_WRITTEN EXERCISE_:
Reproduce each line of the data word for word, omitting the pictures.

(Item coordinate data)
====
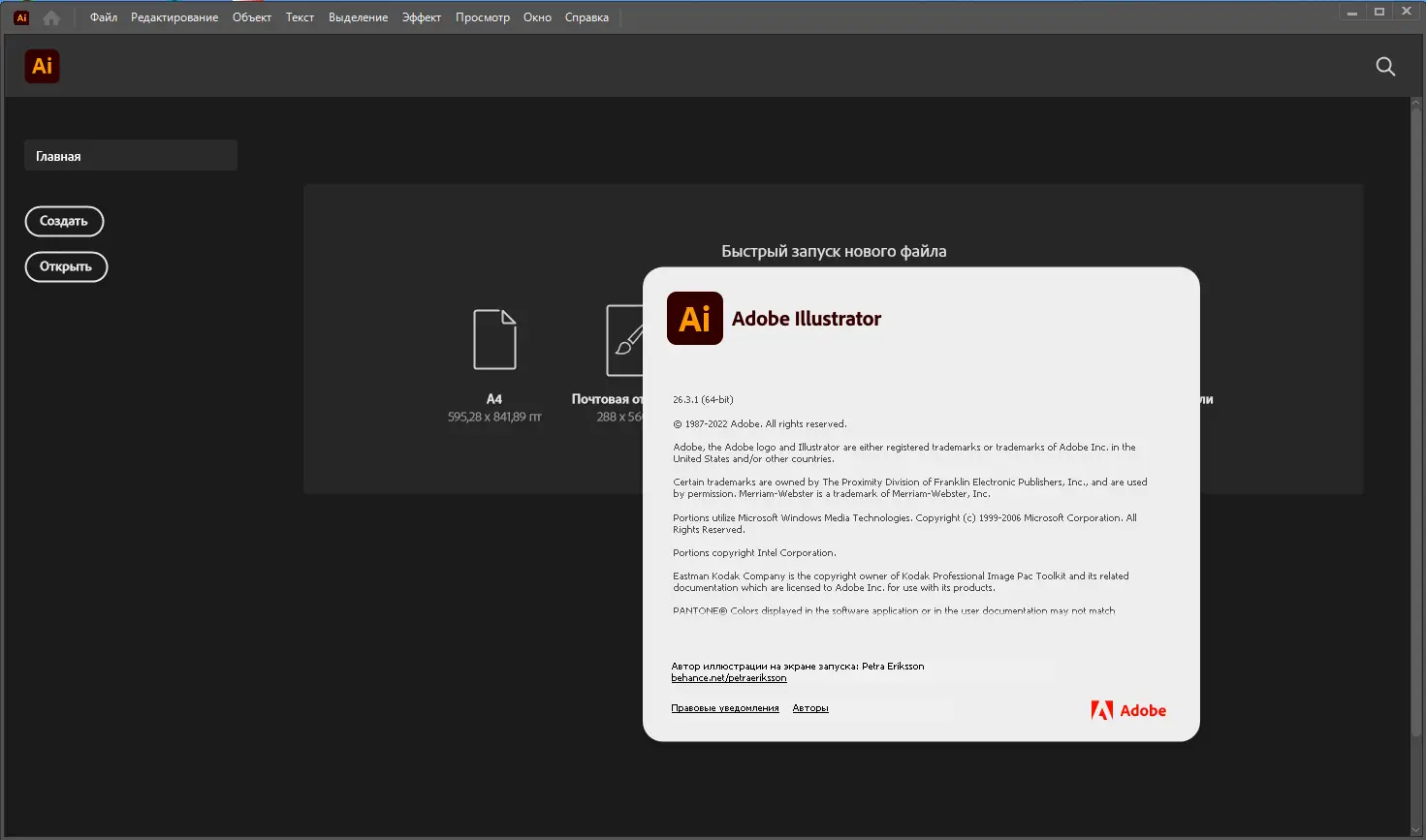Open the behance.net/petraeriksson link
1426x840 pixels.
tap(729, 677)
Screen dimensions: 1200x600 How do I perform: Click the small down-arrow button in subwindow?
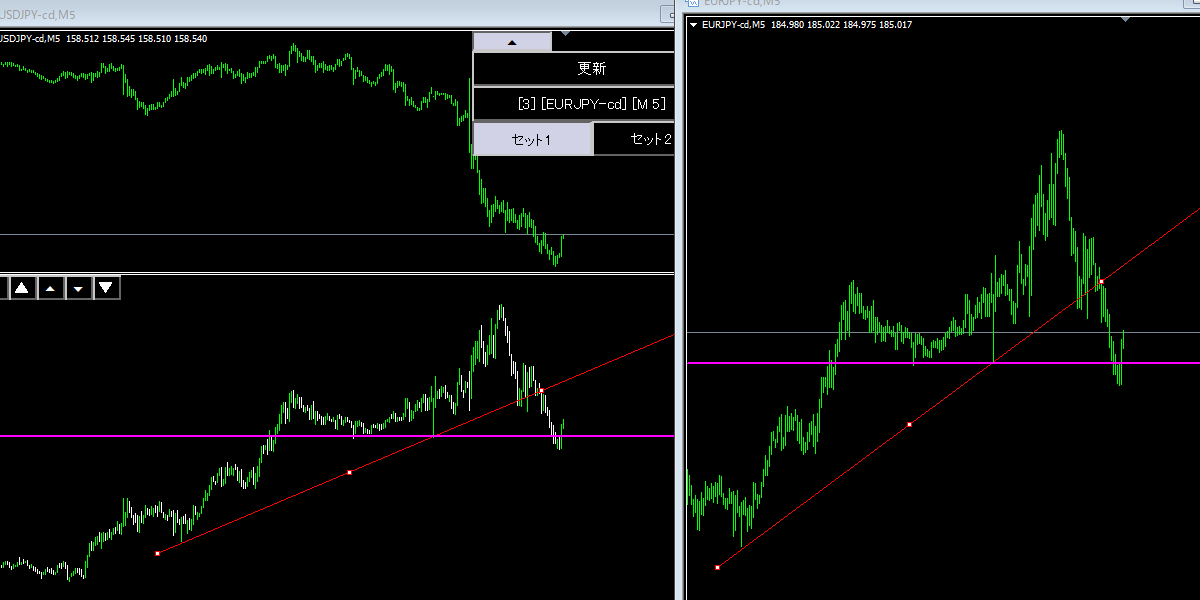point(78,288)
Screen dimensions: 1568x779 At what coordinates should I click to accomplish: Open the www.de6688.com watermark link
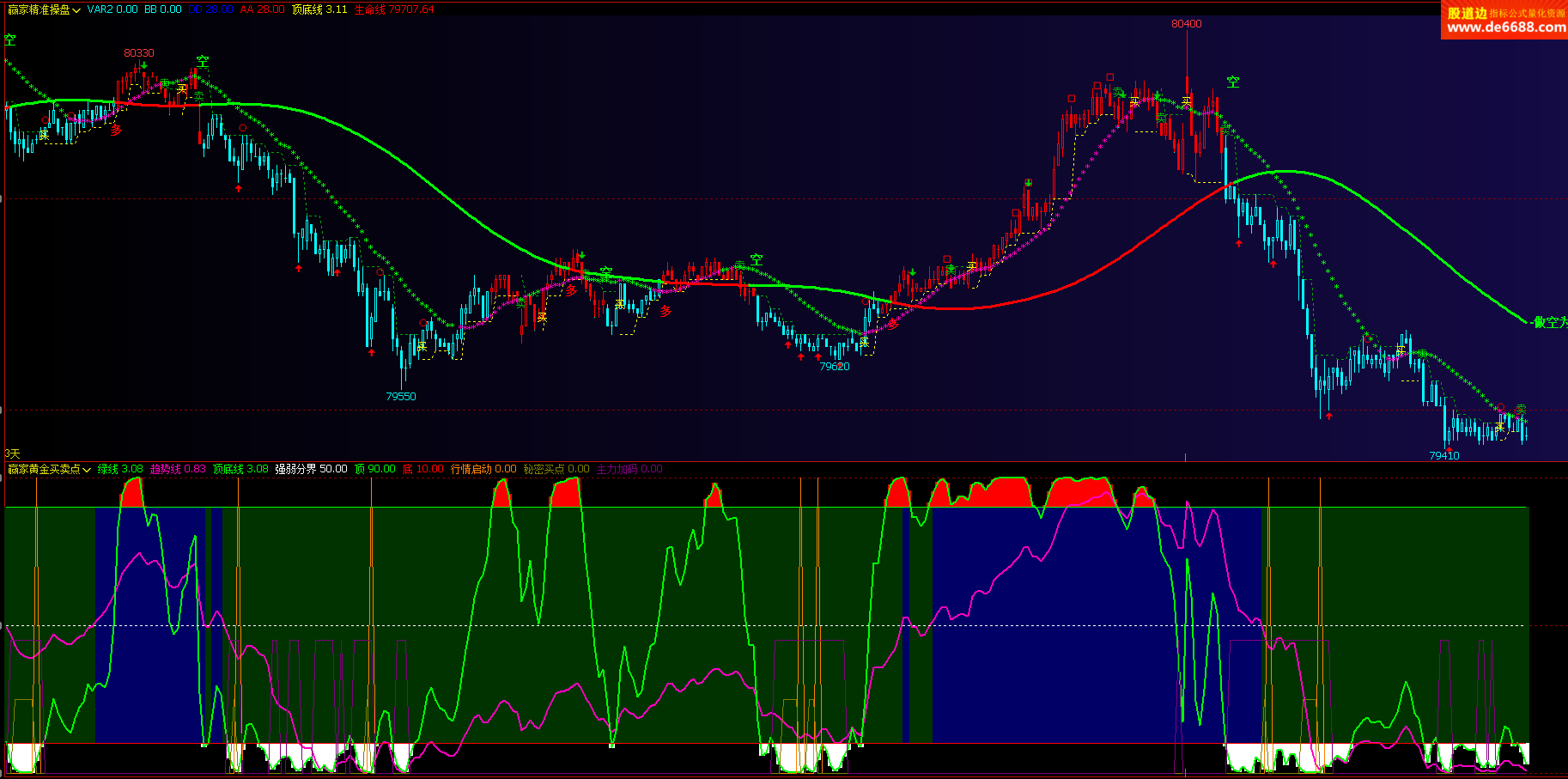click(x=1504, y=27)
====
_TASK SOLUTION_:
Open the behance.net/petraeriksson link
1426x840 pixels.
tap(729, 677)
Screen dimensions: 1200x600 How do I perform: Click the small down-arrow button in subwindow?
point(78,288)
Screen dimensions: 1568x779 At what coordinates should I click to accomplish: Open the www.de6688.com watermark link
click(x=1504, y=27)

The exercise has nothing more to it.